In a post on their website, they write:
On November 1, 2011, when we ceased publication of the Quarterly Review of Wines, not a few people wondered why an otherwise healthy wine magazine like ours would cease publication after more than 35 years. Beyond the usual explanations — upcoming retirements, the magazine world is in perilous shape, advertising is down, the digital age is king, out-of-state wine delivery problems — what initially attracted us to wine was the romance of it. Now this passion is spent. Gone are charming tales (mythic or otherwise) about wine, about enjoying wine, about iconic wine characters (charismatic Andre Simon, charmer Alexis Lichine, pioneer André Tchelistcheff, gentleman Julio Gallo, all stuff of legends). We miss stories about winemakers, about their hard work and their purple hands. The wine world changed, evolution was inevitable. Wine became so commercially successful that romance was lost along the way.
I can quite happily sit on the fence with this one. I know what they’re saying, and I don’t disagree. It’s sad. It is however a sign of the times.
It probably needs to be reiterated that the dwindling readership of magazines in general didn’t exactly happen overnight. The Wine Spectator has been making a HUGE push towards their online subscription service, as they well should, because they realize what the future holds in store for those who don’t conform.
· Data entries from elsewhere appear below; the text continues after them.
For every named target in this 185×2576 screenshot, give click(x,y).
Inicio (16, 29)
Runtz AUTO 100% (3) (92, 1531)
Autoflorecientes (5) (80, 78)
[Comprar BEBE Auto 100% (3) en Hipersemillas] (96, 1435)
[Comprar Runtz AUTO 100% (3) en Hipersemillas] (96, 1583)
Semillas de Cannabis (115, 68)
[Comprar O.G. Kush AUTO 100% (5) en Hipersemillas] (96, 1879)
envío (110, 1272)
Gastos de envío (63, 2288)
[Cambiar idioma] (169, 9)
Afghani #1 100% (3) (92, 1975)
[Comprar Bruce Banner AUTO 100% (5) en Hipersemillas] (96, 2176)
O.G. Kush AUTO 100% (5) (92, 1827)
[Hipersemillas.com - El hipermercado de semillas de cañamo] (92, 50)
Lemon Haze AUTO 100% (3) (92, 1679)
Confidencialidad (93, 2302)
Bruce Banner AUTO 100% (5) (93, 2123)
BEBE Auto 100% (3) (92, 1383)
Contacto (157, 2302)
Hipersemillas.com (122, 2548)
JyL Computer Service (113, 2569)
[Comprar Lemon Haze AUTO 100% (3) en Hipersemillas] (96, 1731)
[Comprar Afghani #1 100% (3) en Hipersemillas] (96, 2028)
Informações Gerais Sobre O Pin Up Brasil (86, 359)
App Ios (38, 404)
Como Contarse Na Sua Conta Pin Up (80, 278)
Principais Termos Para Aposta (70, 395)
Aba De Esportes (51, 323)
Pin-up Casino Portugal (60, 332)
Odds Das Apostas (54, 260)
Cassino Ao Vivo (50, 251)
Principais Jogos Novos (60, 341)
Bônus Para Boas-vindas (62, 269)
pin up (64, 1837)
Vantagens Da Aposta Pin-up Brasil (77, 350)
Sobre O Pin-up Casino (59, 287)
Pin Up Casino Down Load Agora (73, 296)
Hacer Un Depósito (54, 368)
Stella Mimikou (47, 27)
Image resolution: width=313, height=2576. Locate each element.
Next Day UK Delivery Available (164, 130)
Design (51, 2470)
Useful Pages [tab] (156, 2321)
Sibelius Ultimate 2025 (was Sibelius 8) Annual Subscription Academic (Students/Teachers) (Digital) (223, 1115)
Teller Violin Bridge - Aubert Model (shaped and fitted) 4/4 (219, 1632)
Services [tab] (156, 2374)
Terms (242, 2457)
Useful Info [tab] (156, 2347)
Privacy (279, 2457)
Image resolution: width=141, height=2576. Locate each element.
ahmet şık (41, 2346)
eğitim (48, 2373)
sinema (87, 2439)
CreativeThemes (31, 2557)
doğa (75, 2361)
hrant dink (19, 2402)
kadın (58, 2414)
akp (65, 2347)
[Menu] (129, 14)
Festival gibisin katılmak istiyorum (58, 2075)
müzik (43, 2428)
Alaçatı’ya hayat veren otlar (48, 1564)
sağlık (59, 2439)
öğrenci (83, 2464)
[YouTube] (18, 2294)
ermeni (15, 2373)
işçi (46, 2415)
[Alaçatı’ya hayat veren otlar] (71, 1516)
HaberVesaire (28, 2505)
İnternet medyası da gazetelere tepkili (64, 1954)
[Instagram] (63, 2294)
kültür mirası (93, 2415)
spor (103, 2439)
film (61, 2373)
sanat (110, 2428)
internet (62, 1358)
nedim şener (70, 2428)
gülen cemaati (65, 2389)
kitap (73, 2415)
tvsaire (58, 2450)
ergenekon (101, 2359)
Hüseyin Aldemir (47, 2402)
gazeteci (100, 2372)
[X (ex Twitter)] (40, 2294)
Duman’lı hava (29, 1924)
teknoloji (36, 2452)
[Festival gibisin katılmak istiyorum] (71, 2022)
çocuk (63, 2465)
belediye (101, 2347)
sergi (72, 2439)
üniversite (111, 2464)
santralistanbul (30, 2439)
Personally I think the Quarterly Review of Wines wussed out. I always found the magazine to be the most well-written pieces of wine literature available. People still want the cool stories, more now than ever! It’s just the way that information is delivered that needs to be altered.
If only the QRW had hired some of today’s wine industry pioneers (Rick Bakas and Gary Vaynerchuk, I’m looking at you) as consultants, they no-doubt would have painted a very clear picture of what was/is to come. Based on the full post on the QRW blog, I don’t think they would have ever listened though …
The demise of the Quarterly Review of Wines is just the beginning. I spoke to the owner of a small Californian winery last week who bared the opinion that “…the Internet and all that Facebook and Twitter Social Media stuff is a big waste of time…”
I told him to call me in 3 years and see if he still had the same opinion. I won’t hear from him, not because he’ll forget to call me, but because he won’t be in business.